# Group Starting West of St. Louis



## grimwitherspoon (Feb 17, 2008)

I am a gamer/DM living in Warrenton, MO looking to get a group together.  I am looking for players as far east as St. Charles/Cave Springs, MO.  I am willing to allow someone with more experience run the game or assist in running the game if necessary.  I am also willing to teach any newcomers to the game.


----------



## Scott DeWar (Mar 3, 2008)

so that would include columbia...what kind of game? (3.5?...what kind of setting...)


----------



## grimwitherspoon (Mar 4, 2008)

*Game Information*

Hi Scott!  Glad to see someone is interested.  Yes, I guess that would include Columbia in the list.  The game setting has some Forgotten Realms influences, but is mainly built from the ground up.  I currently plan on playing with 3rd edition rules but am also considering changing to 3.5 rules eventually.  Feel free to send me a private message if you want.  The group still needs some players so feel free to tell your friends that they are welcome to join as well.


----------



## Scott DeWar (Mar 8, 2008)

### WRITTEN TASK 1
Take the thread about forming a game group west of St. Louis and rewrite the part that opens with "## grimwitherspoon (Mar" and closes with "join as well.", putting "Eberron" in place of "Forgotten Realms".
### WRITTEN TASK 2
Please continue the thread about forming a game group west of St. Louis from the point where it stops.

### LISTED RECORDS
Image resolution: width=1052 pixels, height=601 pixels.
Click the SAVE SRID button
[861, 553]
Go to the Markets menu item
...
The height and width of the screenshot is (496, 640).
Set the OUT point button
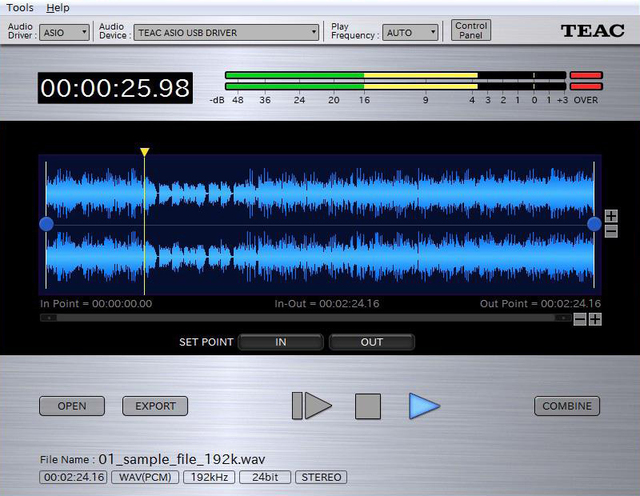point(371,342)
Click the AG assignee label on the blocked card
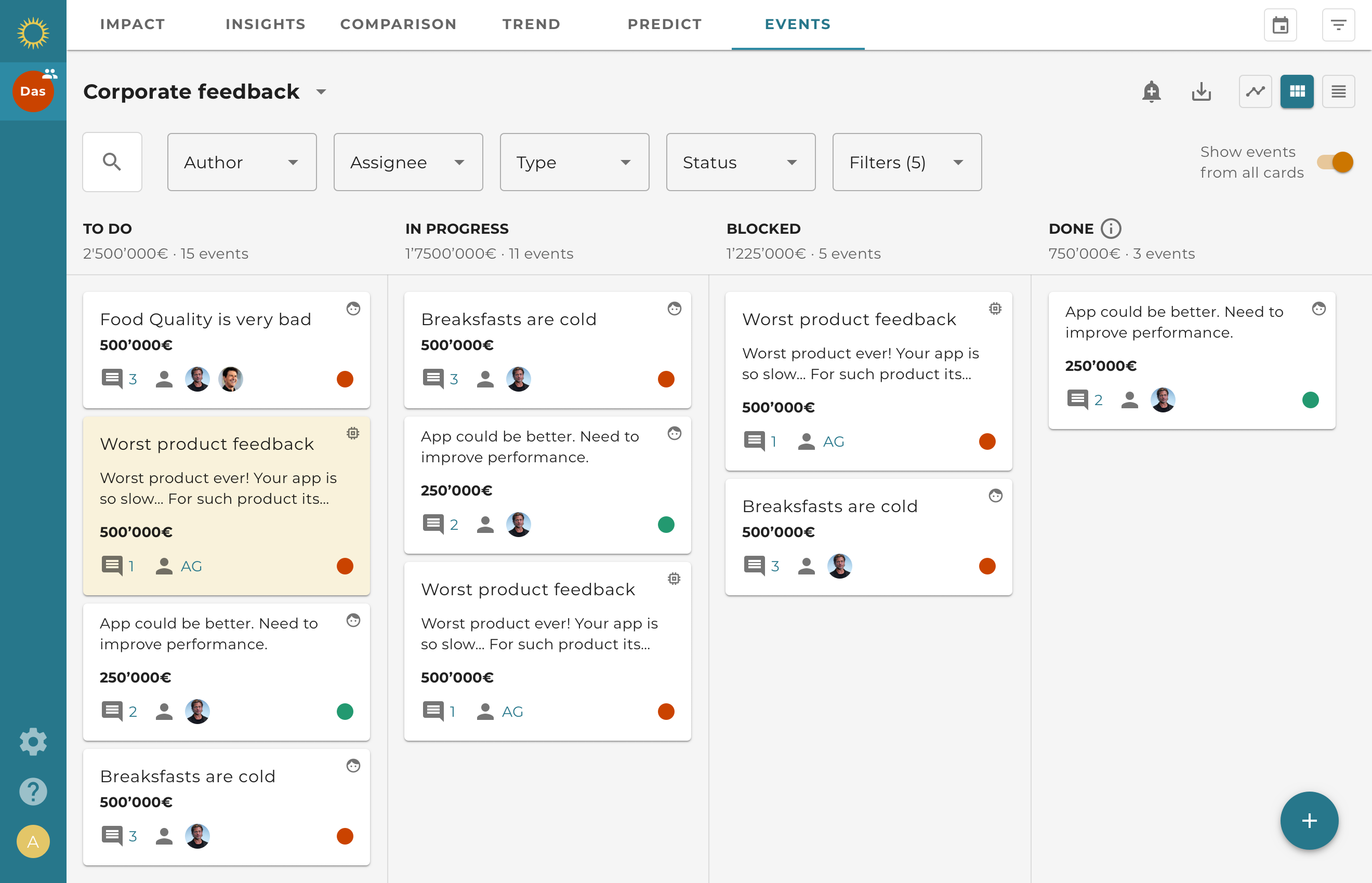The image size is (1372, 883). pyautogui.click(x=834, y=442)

### EXERCISE RESPONSE 1
## grimwitherspoon (Mar 4, 2008)

*Game Information*

Hi Scott!  Glad to see someone is interested.  Yes, I guess that would include Columbia in the list.  The game setting has some Eberron influences, but is mainly built from the ground up.  I currently plan on playing with 3rd edition rules but am also considering changing to 3.5 rules eventually.  Feel free to send me a private message if you want.  The group still needs some players so feel free to tell your friends that they are welcome to join as well.

### EXERCISE RESPONSE 2
hmmm...just noticed that it says warren-TON...not warrens-BURG ...got my directions switch...soryy bout that...i am afraid a major portion of my income is take up in fule costs as i am an electrician in the local area and can't budget out 12 galllons a week in entertainment right now...i didn't mean to get your hopes up there... i have played in forgotten realms quite a bit and enjoy it...i am * SURE *you will find someone soon!!


----------



## Helmet (Mar 10, 2008)

I'm about 25 minutes from Warrenten.  I'm sending you an email...


----------



## ardentmoth (Apr 5, 2008)

i'll be moving to st peters in 3 weeks or so, will be looking for a group for possible saturday night gaming, maybe other timeslots too. im a college student, so i dont quite have my schedule nailed down all the time! If it's a decent sized group (4 or 5 folks) i'd be happy to join you. i've got a couple characters that i tend to play more often than not, but who knows, i might have to mix it up XD.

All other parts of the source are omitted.